▶ **Questions on the material**
(a) List every person named by name in the interview transcript on Israel and Gaza.
(b) Extend the interview transcript on Israel and Gaza, starting after its last line.

▶ **Text block**

•••••

Amna Nawaz: Well, the president said a short time ago on Air Force One that he had a long talk about alternatives to a ground invasion with Prime Minister Netanyahu.
What are those alternatives
Jon Finer: So, I’m not going to detail operational conversations that the president had, not just, by the way, with the prime minister, but with Israel’s war cabinet that has been assembled to help manage this military operation. Those are obviously the most sensitive conversations that take place between two governments.
But one of the things the president did was travel to Israel, not just to show solidarity, although that was a very important part of his message, but to make sure that Israeli officials are thinking through all of the hard questions as they tackle what is, by all accounts, a very challenging military problem that they are confronted with, which is a terrorist organization that is hiding among a population of more than two million people.
And the president and our team, national security team, is working with the Israelis to try to think through how best to address this challenge that they face.
Amna Nawaz: But, Jon, is that to say that a ground invasion is not inevitable?
Jon Finer: I’m not going to predict and I’m not going to foreshadow what exactly the Israelis are likely to do when it comes to their military operations.
It wouldn’t be appropriate, based on those conversations. And, ultimately, that will be a decision that is up to them. But this was very much a topic of conversation today during the president’s visit to Israel.
Amna Nawaz: And what about the Americans who are trapped in Gaza? There are reportedly hundreds of them. How is the U.S. going to get them out?

•••••

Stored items
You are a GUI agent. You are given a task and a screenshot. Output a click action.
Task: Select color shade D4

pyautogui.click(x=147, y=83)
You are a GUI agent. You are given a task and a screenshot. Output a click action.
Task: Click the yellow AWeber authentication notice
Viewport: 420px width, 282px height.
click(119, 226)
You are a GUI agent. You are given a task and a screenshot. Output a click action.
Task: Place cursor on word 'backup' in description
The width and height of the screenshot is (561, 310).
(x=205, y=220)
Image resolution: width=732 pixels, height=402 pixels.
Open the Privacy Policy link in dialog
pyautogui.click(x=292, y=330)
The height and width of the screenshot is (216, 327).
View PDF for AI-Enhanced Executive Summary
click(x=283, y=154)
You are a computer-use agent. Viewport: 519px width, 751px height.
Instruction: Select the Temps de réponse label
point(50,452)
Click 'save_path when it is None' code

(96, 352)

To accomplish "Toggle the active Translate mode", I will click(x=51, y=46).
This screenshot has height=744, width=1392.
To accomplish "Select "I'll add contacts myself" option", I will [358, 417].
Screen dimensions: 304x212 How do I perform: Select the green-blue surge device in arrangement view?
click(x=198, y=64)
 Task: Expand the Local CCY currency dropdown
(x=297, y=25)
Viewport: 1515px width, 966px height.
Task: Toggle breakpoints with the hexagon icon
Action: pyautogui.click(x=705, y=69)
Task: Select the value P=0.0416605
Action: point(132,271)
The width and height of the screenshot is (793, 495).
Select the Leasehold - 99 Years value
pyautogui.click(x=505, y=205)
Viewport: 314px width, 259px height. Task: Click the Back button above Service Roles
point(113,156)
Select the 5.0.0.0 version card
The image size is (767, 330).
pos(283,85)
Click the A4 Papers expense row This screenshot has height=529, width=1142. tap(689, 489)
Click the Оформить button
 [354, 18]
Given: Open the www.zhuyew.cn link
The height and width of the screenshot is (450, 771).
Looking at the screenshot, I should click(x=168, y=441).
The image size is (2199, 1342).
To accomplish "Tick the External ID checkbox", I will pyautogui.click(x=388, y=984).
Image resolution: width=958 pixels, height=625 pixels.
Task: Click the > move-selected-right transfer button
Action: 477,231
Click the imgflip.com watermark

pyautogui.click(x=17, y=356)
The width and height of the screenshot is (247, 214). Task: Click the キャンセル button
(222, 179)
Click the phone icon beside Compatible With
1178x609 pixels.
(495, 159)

•••••

▶ **Answers by item**
(a) Amna Nawaz, Jon Finer, Netanyahu

(b)
Jon Finer: So, we have been in constant communication with Americans who are resident in Gaza, some number of whom we know would like to leave.
Getting out of Gaza is a challenging thing to do under the best of circumstances. In a conflict like this, it requires the forbearance of the government of Israel, which said today that they would work to allow humanitarian assistance in.
That was a significant step forward that occurred in the context of the president’s visit. But you also need Hamas to allow people to move within Gaza and to the crossing into Egypt and then the government of Egypt to essentially open the door on the other side.
And so we are working on all pieces of that diplomacy to get humanitarian assistance in, which the president said would happen soon, and get people and certainly American citizens and people who are wounded who want to get out of Gaza out, and out safely.
Amna Nawaz: When you say you’re working on that, do I take that to mean that there is not currently a plan to evacuate those Americans, even as Israel continues its bombardment of that area?
Jon Finer: I’m not going to get ahead of actual developments on the ground, but we are working day in, day out to make sure that Americans who want to leave can leave, and we’re going to continue to do that.
Amna Nawaz: In the minute or so we have left, I need to ask you about whether or not President Biden talked with Prime Minister Netanyahu about what happens after a potential ground invasion.
I know you don’t want to get ahead of operational details, but is there a conversation about who would take over that territory?
Jon Finer: So, this is a significant challenge and a very difficult problem. It’s something that we have done something about inside our government.
We know the government of Israel is thinking about it too, something that we will consult with them about, with other countries in the region that will have a stake in the future governance of Gaza. But we have not ourselves arrived at a perfect solution to this challenge, nor do we think that anybody else has.
What the Israelis have said is that the status quo ante, the situation that prevailed before these terrorist attacks, cannot be restored. They cannot live with that. And so that does leave open the question of what comes on the day after, and we’re going to continue to work through that problem with them and with others.